New Delhi: Several truck and transporters’ associations have jointly announced that they will be protesting for a week beginning July 1 to demand insurance cover for all truck drivers. The truck drivers, the associations say, will honk the horns of their vehicles for one minute at 1 pm every day through the week, to symbolically register their protest and to demand that the government provide each truck driver with insurance cover.
The associations argue that truck drivers are ‘corona warriors’ and face the threat of getting infected in performing their job, which involves transporting essential goods. They have written to minister of road transport and highways Nitin Gadkari under the umbrella ‘Driver’s Life matters’.
“Sir, COVID is not going to end today or tomorrow. Though a remedy may be found soon, administering to the needy going to be a long-drawn process.
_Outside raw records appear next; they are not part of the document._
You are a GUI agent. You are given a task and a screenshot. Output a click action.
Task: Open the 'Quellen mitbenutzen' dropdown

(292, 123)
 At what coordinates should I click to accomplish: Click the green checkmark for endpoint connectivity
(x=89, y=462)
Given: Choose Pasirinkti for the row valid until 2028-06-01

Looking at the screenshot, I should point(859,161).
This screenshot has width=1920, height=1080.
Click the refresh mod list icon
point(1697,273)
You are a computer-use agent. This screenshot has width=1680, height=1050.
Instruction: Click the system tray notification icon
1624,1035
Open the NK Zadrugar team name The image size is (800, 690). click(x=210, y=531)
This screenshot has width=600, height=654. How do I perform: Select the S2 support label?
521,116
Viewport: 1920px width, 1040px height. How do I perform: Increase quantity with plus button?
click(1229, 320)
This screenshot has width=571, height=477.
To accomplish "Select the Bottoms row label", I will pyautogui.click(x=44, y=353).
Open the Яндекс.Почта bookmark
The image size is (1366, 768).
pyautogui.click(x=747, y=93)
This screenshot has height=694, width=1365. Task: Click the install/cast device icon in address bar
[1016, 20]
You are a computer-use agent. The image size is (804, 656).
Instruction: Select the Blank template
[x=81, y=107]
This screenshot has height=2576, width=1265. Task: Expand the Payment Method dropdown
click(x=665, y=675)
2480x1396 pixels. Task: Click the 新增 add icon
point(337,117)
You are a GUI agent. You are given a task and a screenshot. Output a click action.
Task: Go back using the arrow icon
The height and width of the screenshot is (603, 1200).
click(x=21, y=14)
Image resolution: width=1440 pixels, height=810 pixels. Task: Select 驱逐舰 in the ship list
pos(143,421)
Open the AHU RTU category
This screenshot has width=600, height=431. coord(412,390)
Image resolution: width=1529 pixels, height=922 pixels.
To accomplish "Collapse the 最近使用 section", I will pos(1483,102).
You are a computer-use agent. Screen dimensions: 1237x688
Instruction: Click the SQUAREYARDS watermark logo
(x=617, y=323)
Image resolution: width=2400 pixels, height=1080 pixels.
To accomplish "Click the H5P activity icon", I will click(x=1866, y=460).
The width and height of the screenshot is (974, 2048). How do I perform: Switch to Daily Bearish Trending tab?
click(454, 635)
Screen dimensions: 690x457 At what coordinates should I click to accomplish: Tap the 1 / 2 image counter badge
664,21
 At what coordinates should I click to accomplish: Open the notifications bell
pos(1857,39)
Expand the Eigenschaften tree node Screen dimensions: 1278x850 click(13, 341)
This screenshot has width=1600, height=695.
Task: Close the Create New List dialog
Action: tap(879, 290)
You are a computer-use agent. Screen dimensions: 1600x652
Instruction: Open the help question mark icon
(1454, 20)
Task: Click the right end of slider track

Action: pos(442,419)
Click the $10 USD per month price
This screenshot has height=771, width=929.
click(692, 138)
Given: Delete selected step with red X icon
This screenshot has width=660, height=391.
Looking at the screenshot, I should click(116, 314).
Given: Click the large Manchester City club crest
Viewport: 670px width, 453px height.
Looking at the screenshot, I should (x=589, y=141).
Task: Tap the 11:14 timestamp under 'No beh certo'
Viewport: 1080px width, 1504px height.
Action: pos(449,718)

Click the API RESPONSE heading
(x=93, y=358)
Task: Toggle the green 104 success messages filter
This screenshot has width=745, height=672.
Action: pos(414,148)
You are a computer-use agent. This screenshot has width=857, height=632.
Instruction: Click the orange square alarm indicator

So, our truck driver brethren are going to be exposed to this pandemic for a very long period,” a portion of the letter reads.
It goes on to argue that truck drivers should also be provided health risk cover in the light of COVID-19, like healthcare professionals have been provided. “Sir, you keep maintaining that transport is the backbone of our economy. Yet, this lapse of leaving truck drivers out of the risk cover ambit is a mystery,” the letter signed by Girish Mirchandani, convenor of ‘Driver’s Life Matters’, says.
Now truck drivers across the country will honk their horn at 1 pm every day for a week starting July 1, the letter notes, to register their protest.
The All India Transporters’ Welfare Association (AITWA) will be supporting the weeklong initiative. Its chairman Pradeep Singhal told The Wire that it had first pointed out to the government the need for insurance cover in March, a few days after the lockdown was imposed.
“But there has been absolutely no progress. We even said that we will share the cost. But nothing has happened for three months,” he said. “The government is simply not listening.”
Singhal explained that even now, truck drivers are reluctant to return to work due to the fear of getting infected. “Or their families don’t want them to join because of the risk of the virus. The drivers also fear what will happen to their families if something goes wrong. That is why it is essential that the drivers be provided insurance coverage for some sort of security,” he said.
Singhal also said that the truckers have asked the government to waive off road tax, permit cost and insurance charges for two months. “The vehicles were stranded for that period. So why should truckers have to pay for tax, permits and insurance when the trucks were not used? But again, the government has not done anything to provide relief.”
Even now, the AITWA estimates, the truck industry is only working at about 60% of its full capacity. “Only about 60% of industries and factories have opened up. So, we are not at full demand level,” Singhal said.
There are about eight million trucks in the country and according to the AITA about three million are still not in use as industrial activity is yet to come back to full capacity.